Records from a dataset:
********************
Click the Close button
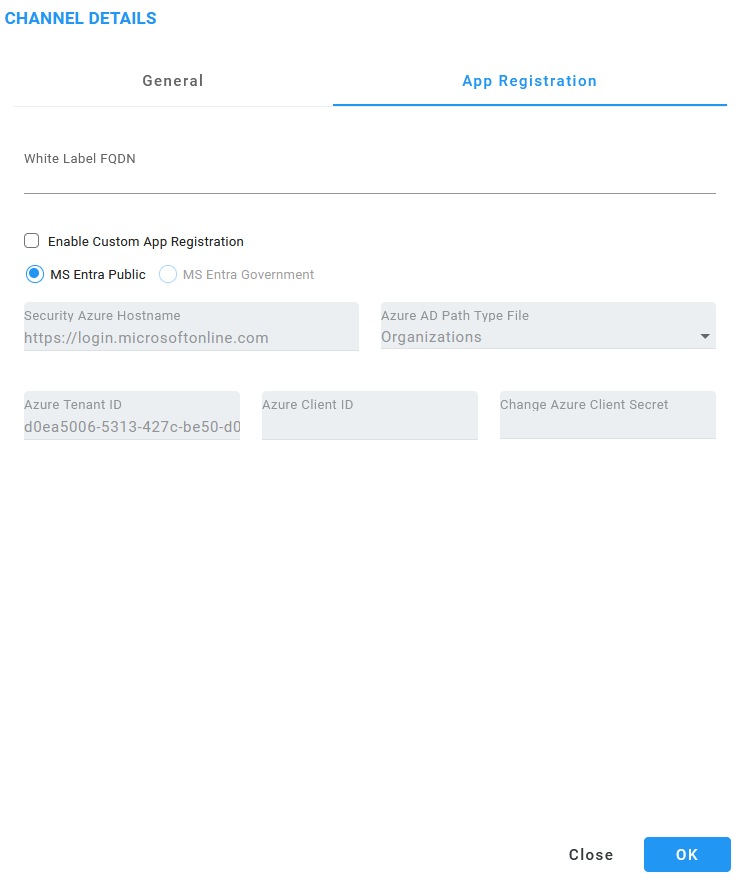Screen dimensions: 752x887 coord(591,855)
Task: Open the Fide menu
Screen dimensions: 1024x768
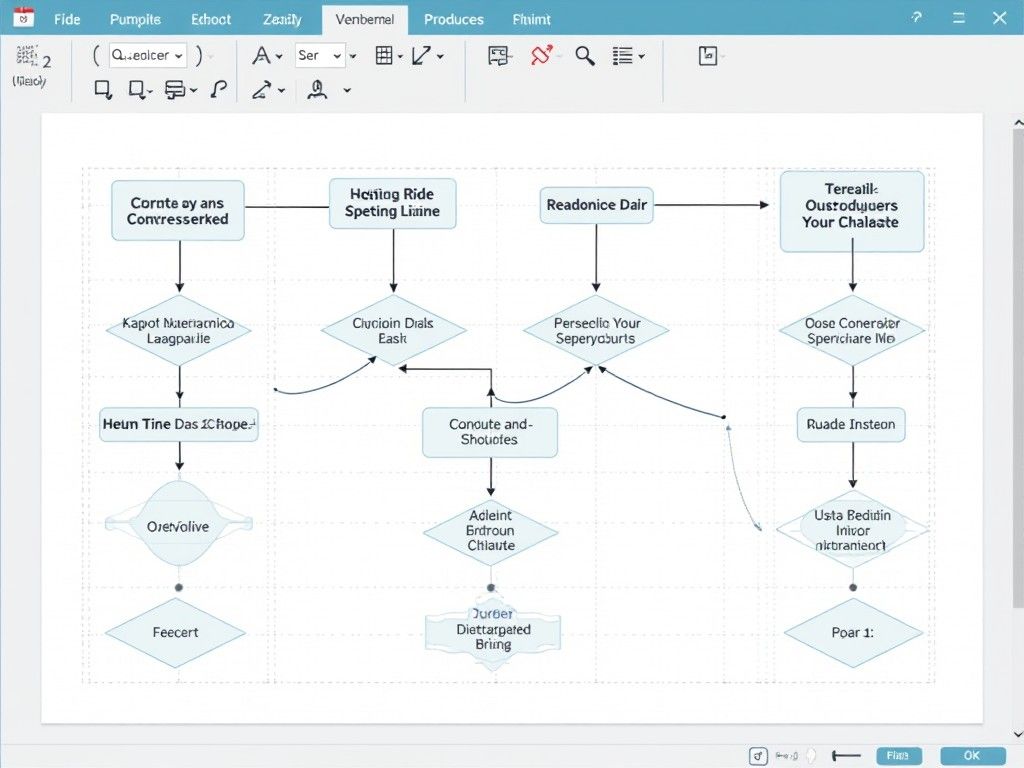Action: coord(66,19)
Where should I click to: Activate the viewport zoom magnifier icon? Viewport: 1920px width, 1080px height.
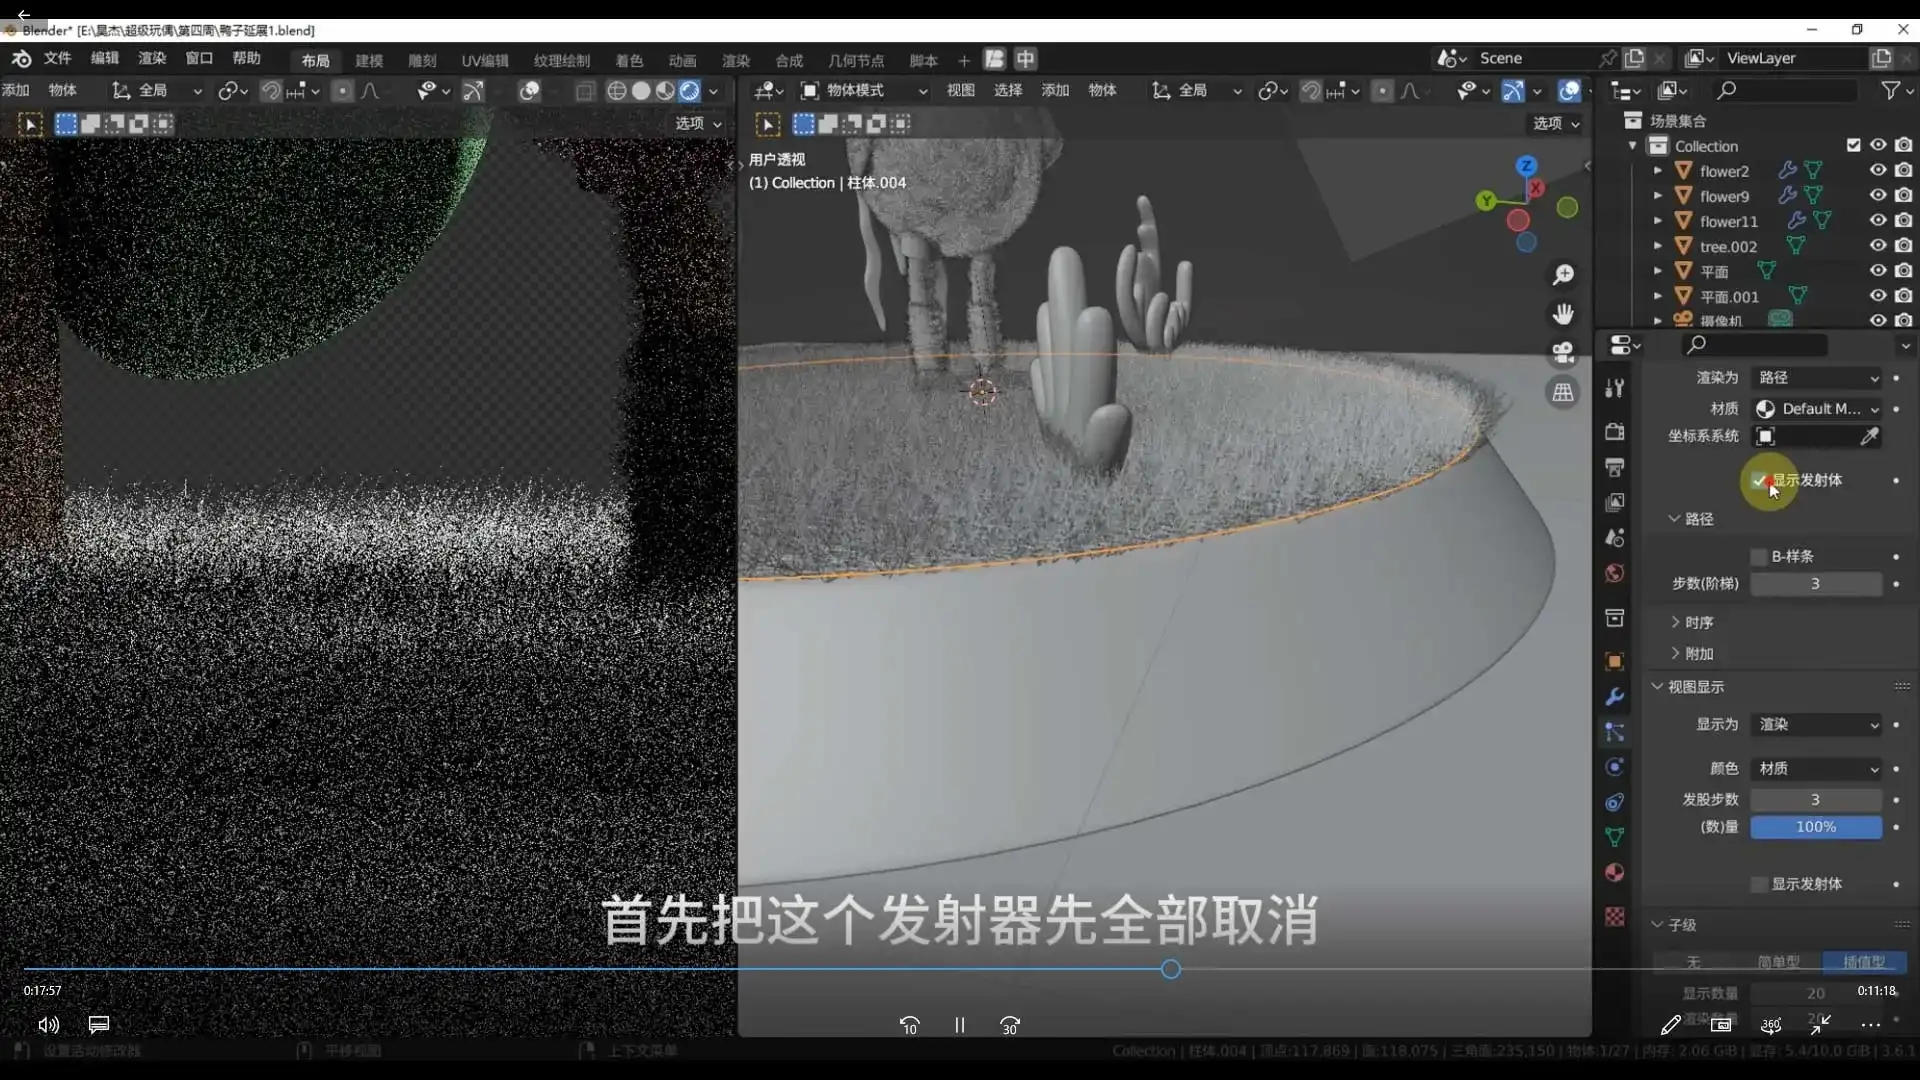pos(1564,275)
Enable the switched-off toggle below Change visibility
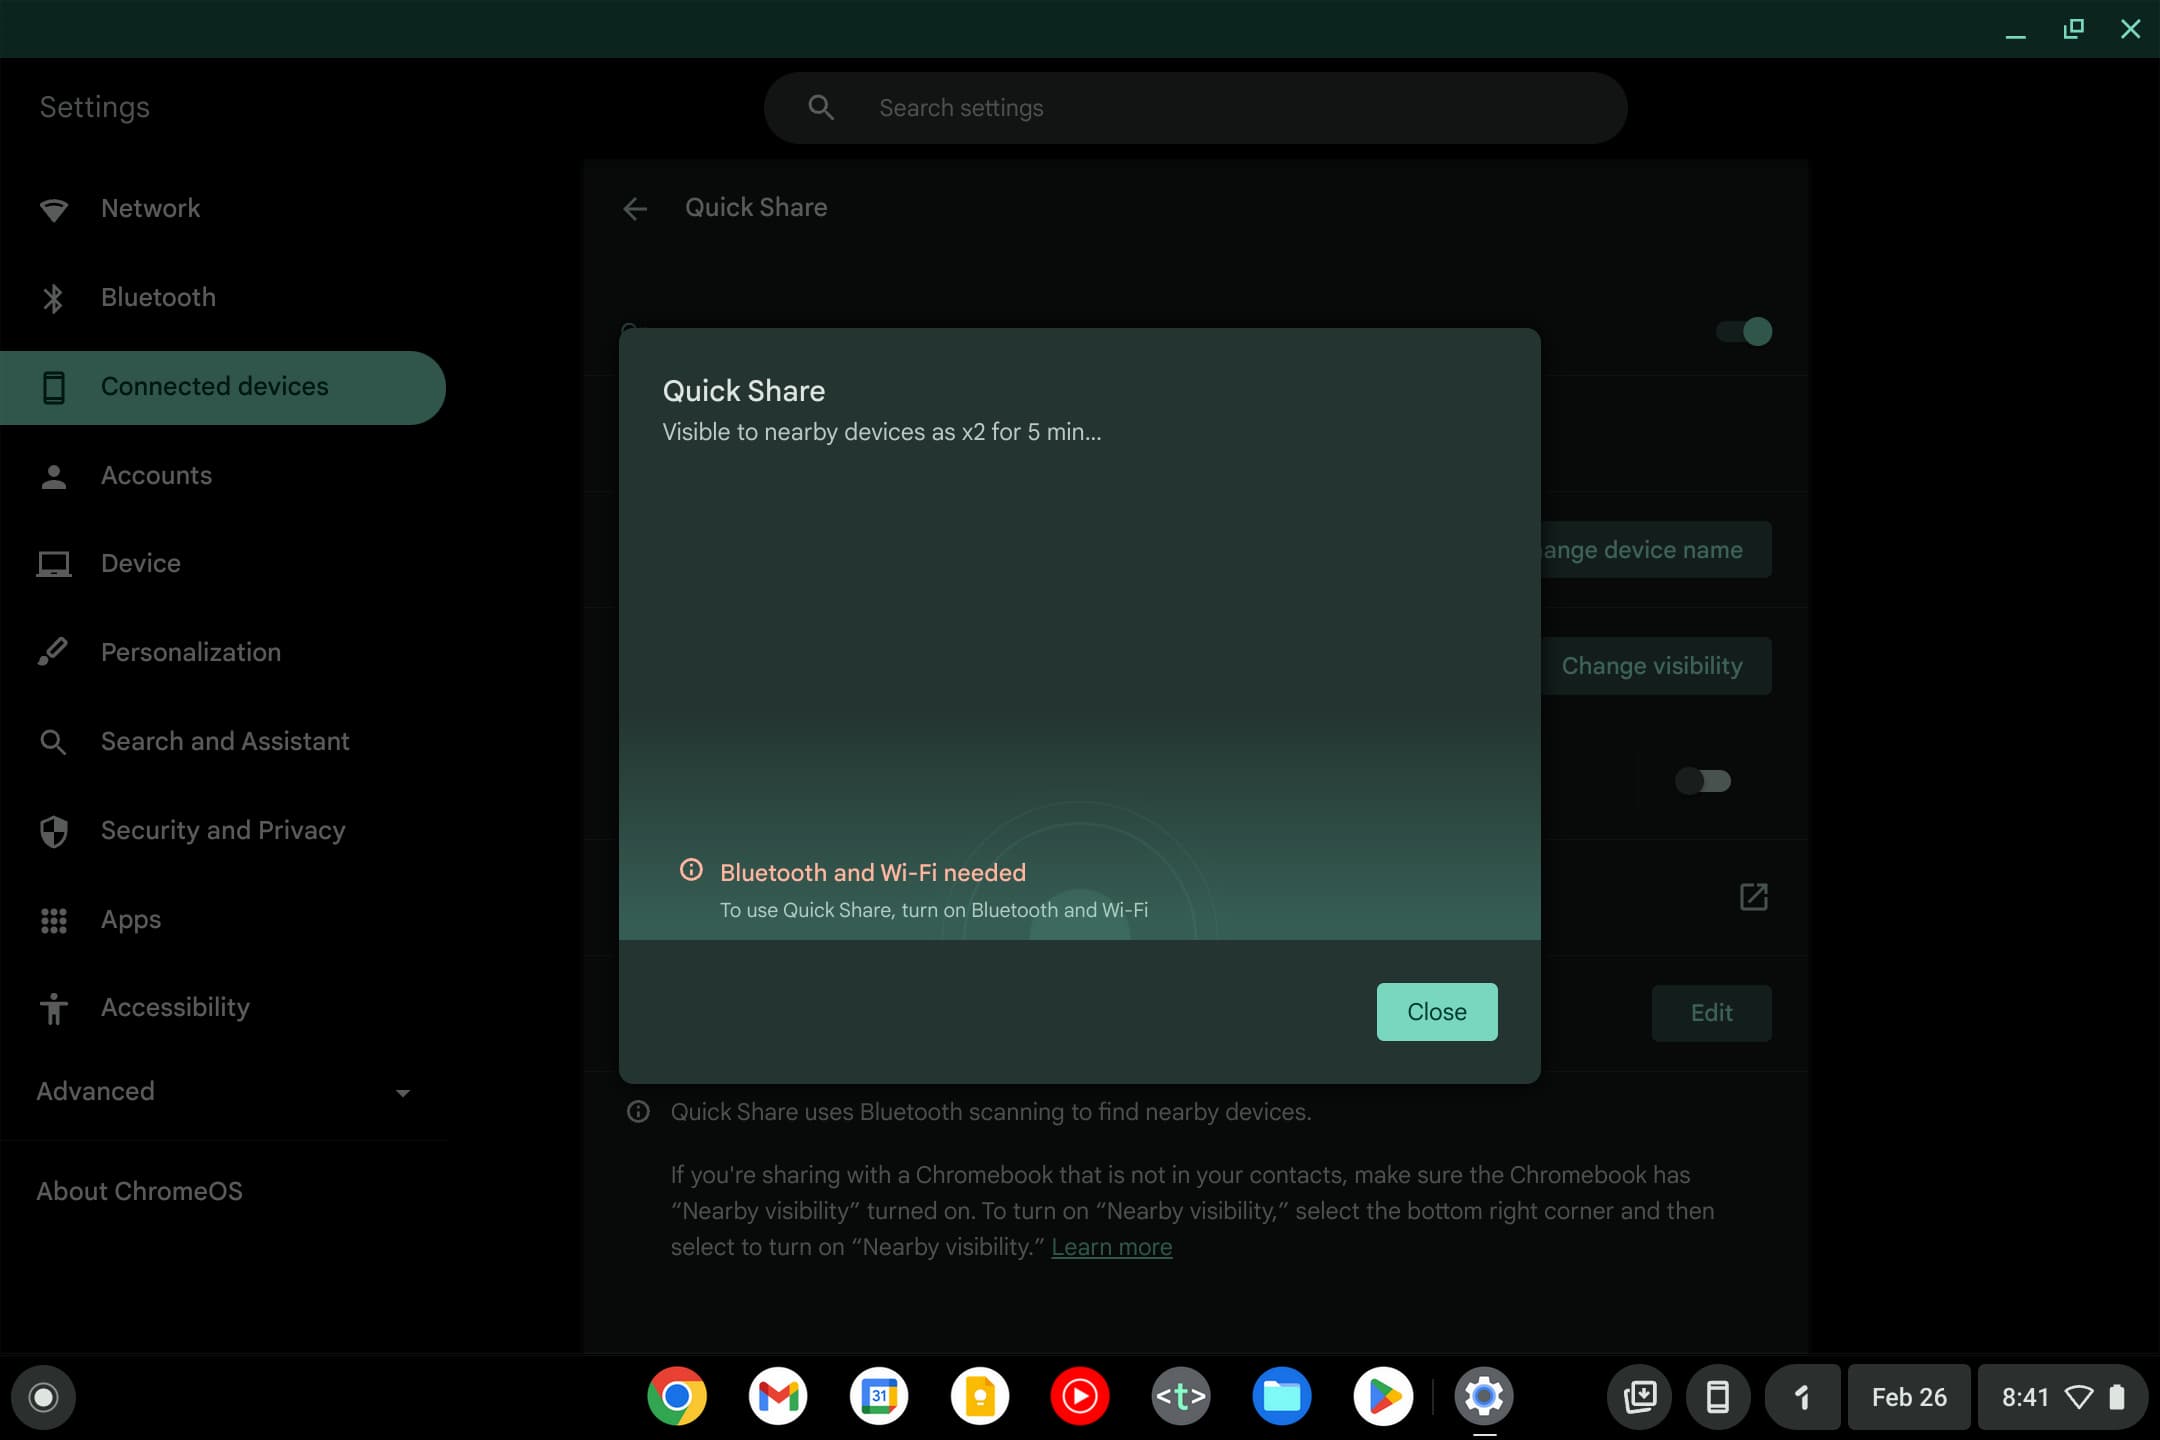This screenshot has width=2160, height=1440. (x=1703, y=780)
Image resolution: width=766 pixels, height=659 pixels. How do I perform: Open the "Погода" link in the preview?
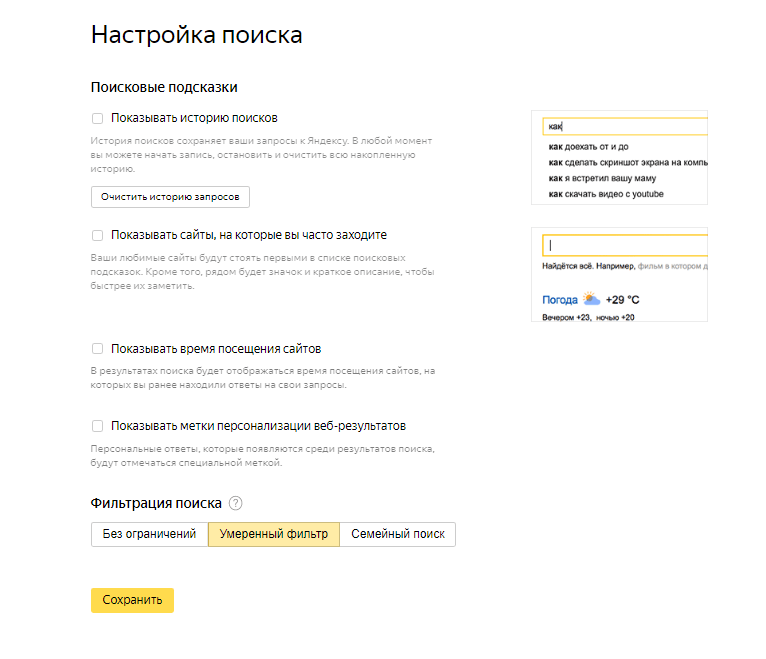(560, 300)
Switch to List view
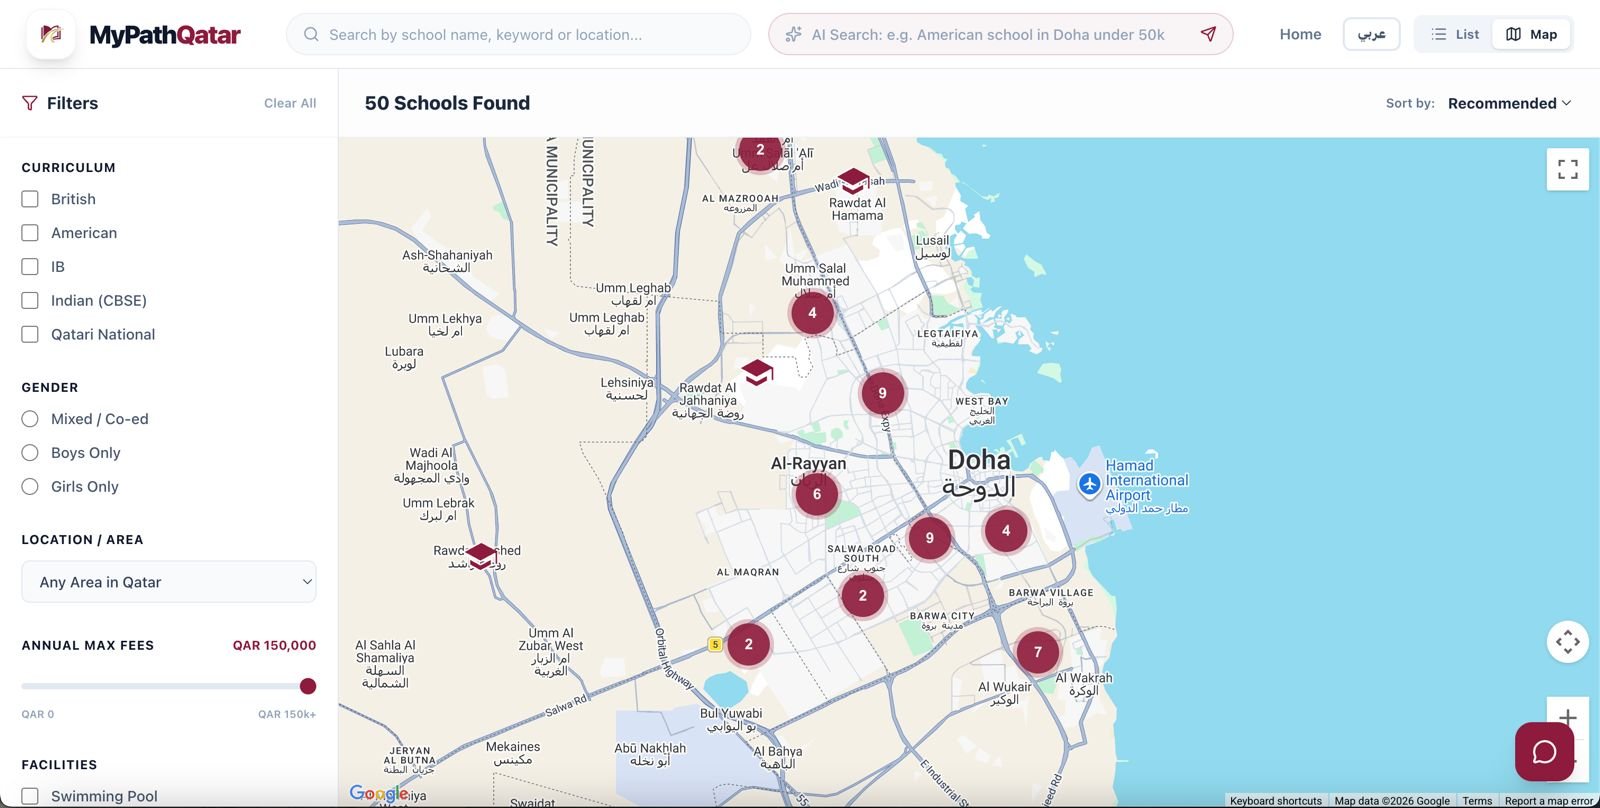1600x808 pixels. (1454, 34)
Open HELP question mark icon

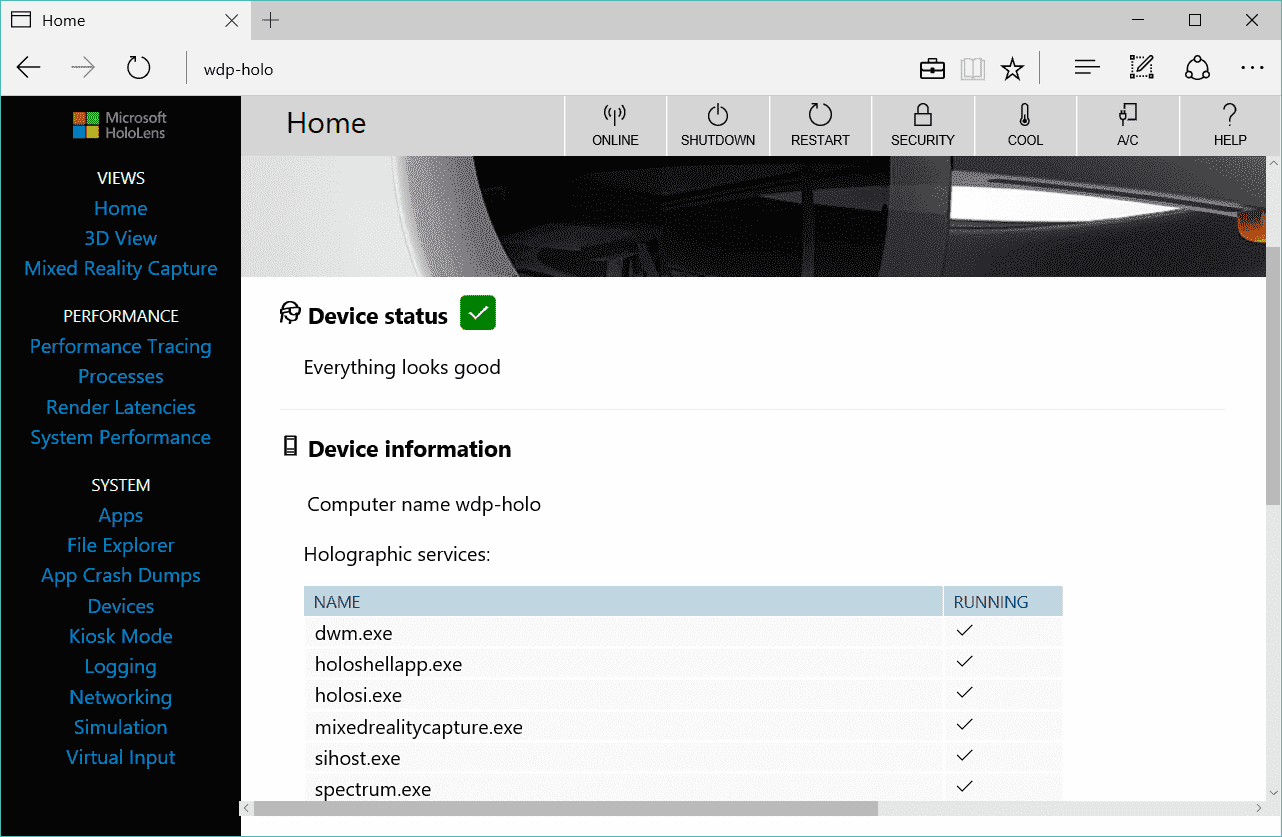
********************
Can you copy every one of the records above word for word, leaving out the pictures?

Response to this task
Click the Close button
Screen dimensions: 752x887 coord(591,855)
Task: Open the Fide menu
Screen dimensions: 1024x768
Action: coord(66,19)
Where should I click to: Activate the viewport zoom magnifier icon? Viewport: 1920px width, 1080px height.
pos(1564,275)
Enable the switched-off toggle below Change visibility
This screenshot has width=2160, height=1440. (x=1703, y=780)
Image resolution: width=766 pixels, height=659 pixels. How do I perform: Open the "Погода" link in the preview?
(560, 300)
Switch to List view
1600x808 pixels. (1454, 34)
Open HELP question mark icon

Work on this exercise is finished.